| About this exercise |
The line containing "Got one earlier this year (815, 1058)" marks the start, and the last line of the records below marks the end. Print that run exactly and nothing else.

[Entries taken from a collection]
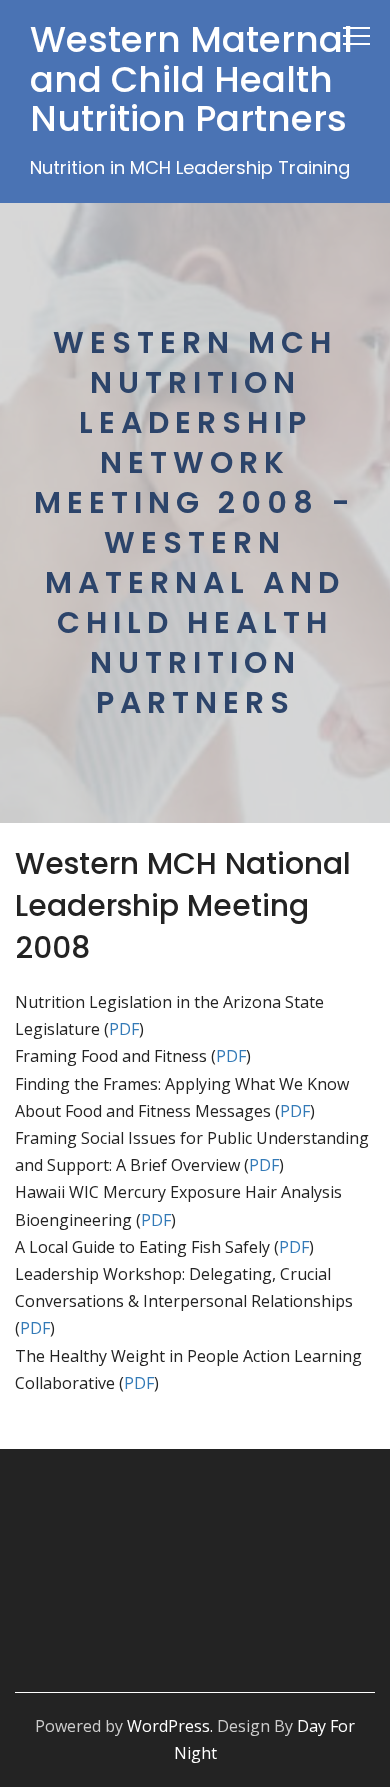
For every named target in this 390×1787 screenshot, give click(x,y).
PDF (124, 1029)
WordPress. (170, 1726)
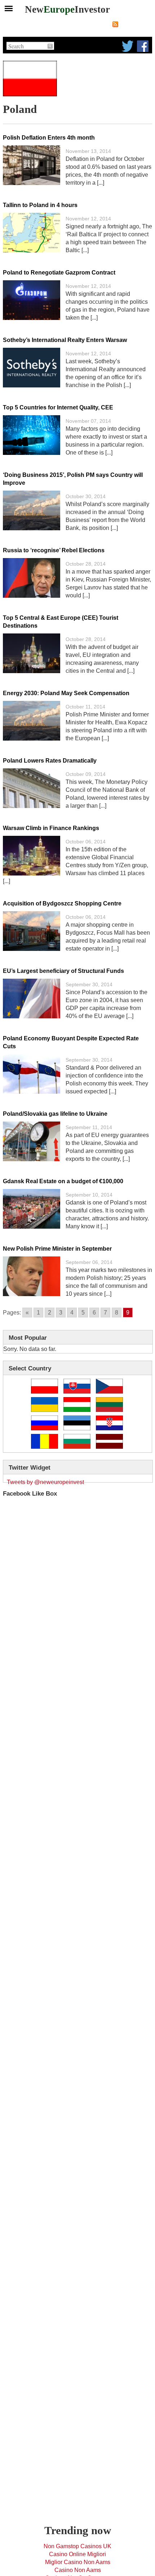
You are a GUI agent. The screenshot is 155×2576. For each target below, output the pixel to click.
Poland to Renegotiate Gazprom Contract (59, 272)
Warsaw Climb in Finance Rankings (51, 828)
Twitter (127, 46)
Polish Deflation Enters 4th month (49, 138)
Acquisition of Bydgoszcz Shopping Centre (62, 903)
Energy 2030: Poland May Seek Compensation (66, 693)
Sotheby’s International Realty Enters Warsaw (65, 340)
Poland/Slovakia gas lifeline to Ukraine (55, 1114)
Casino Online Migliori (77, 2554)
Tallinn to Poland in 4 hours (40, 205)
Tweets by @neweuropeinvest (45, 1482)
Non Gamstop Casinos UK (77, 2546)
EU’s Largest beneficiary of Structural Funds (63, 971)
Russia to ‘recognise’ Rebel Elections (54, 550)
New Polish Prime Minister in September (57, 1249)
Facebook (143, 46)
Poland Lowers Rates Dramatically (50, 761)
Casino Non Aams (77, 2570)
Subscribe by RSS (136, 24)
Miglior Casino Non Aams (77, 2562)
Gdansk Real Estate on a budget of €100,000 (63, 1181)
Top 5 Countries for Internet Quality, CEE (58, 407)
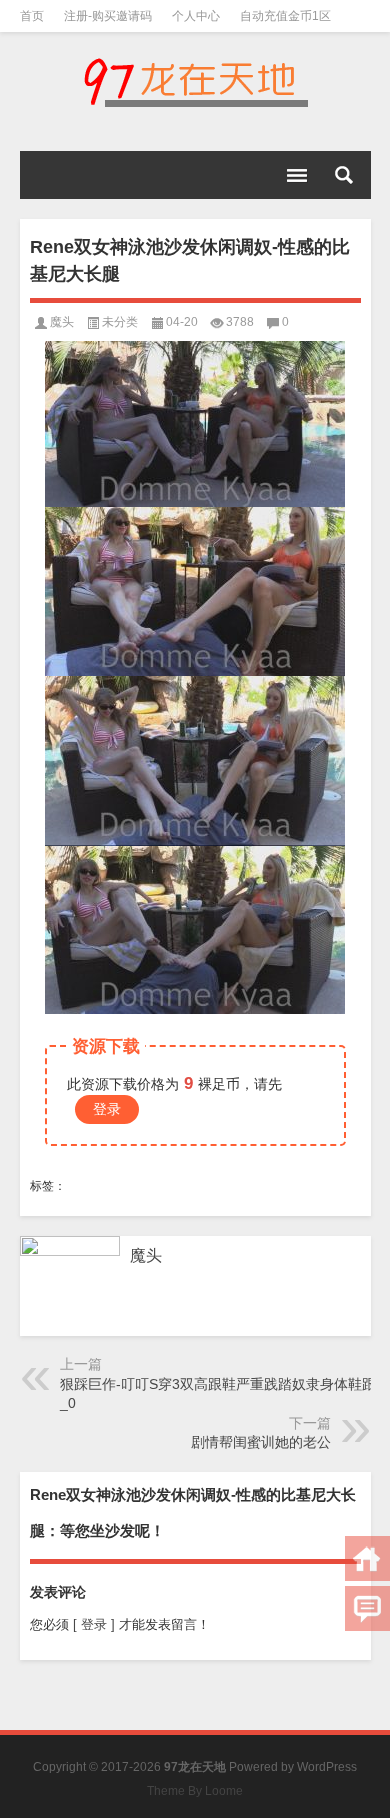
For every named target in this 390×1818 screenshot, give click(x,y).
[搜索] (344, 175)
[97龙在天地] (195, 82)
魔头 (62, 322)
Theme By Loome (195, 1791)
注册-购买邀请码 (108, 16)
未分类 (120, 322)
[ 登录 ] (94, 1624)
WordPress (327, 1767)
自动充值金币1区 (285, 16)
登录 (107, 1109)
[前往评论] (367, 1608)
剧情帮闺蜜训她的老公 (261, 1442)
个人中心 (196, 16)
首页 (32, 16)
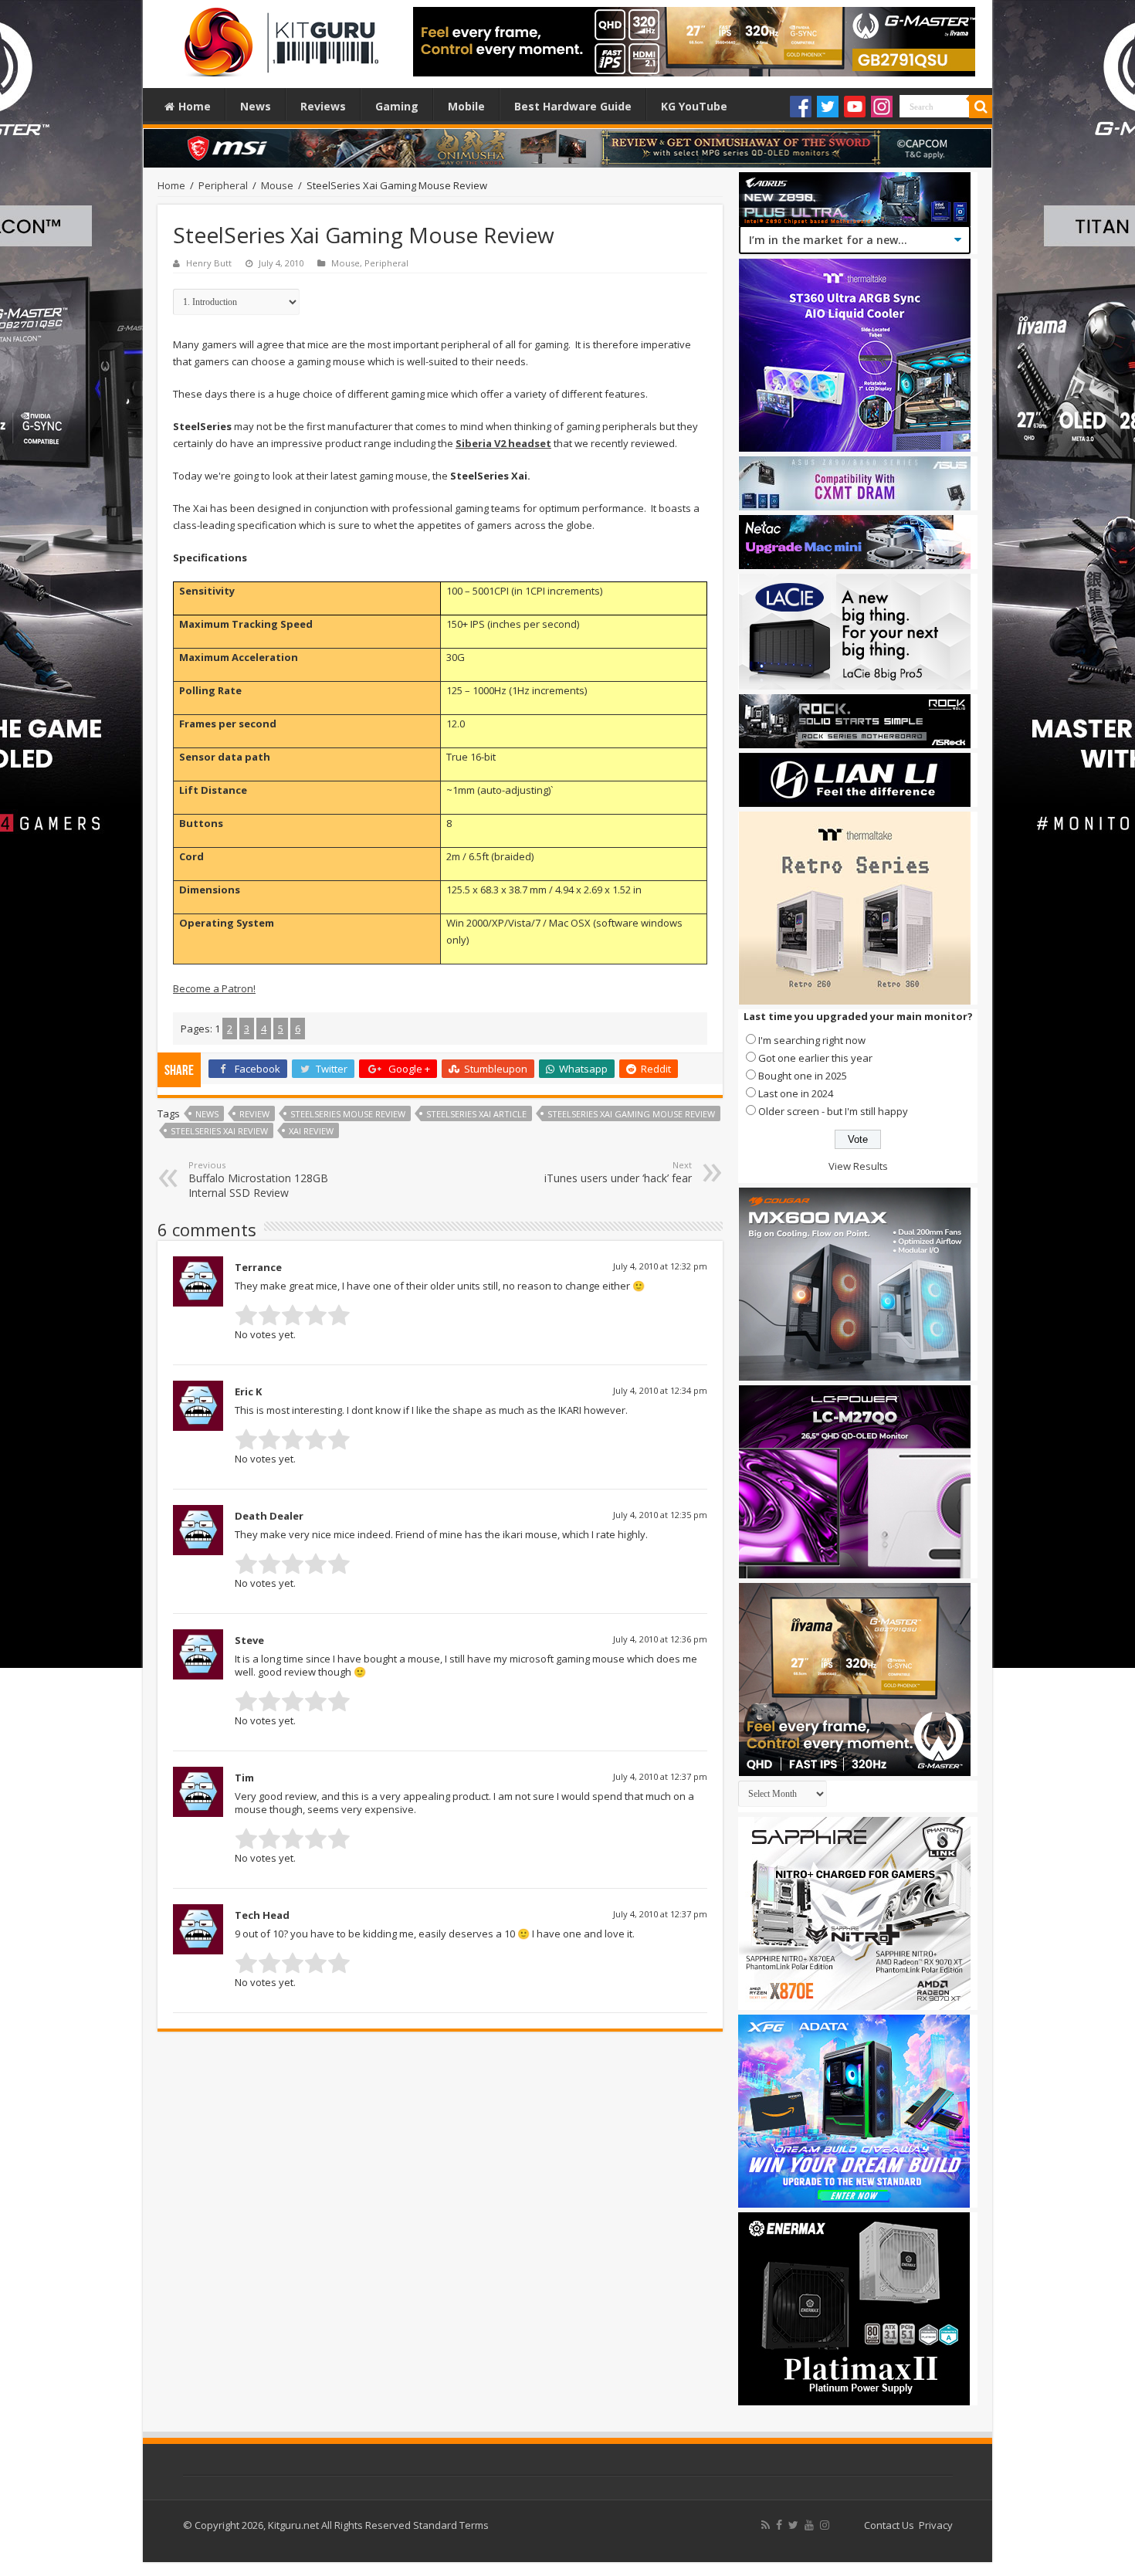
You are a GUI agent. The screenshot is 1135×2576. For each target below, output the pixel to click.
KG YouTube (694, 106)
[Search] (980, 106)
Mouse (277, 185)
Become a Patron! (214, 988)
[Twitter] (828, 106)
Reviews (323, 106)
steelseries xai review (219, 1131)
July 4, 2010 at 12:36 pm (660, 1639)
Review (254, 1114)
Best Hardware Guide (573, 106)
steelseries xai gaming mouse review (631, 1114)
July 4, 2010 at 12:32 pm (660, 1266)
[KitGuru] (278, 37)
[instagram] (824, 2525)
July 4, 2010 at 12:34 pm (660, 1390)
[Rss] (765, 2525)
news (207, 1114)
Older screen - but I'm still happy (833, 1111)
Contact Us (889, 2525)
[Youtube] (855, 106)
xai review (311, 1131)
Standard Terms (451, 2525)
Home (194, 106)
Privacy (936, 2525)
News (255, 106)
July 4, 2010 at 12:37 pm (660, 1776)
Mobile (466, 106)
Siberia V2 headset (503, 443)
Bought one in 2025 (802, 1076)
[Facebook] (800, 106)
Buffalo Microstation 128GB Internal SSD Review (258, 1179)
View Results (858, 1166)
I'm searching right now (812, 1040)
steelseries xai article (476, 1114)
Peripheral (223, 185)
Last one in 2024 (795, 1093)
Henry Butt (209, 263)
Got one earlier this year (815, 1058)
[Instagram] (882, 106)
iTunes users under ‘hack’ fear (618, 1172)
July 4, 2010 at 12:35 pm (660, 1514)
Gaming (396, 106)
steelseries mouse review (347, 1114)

| Task output |
Got one earlier this year (815, 1058)
[Instagram] (882, 106)
iTunes users under ‘hack’ fear (618, 1172)
July 4, 2010 at 12:35 pm (660, 1514)
Gaming (396, 106)
steelseries mouse review (347, 1114)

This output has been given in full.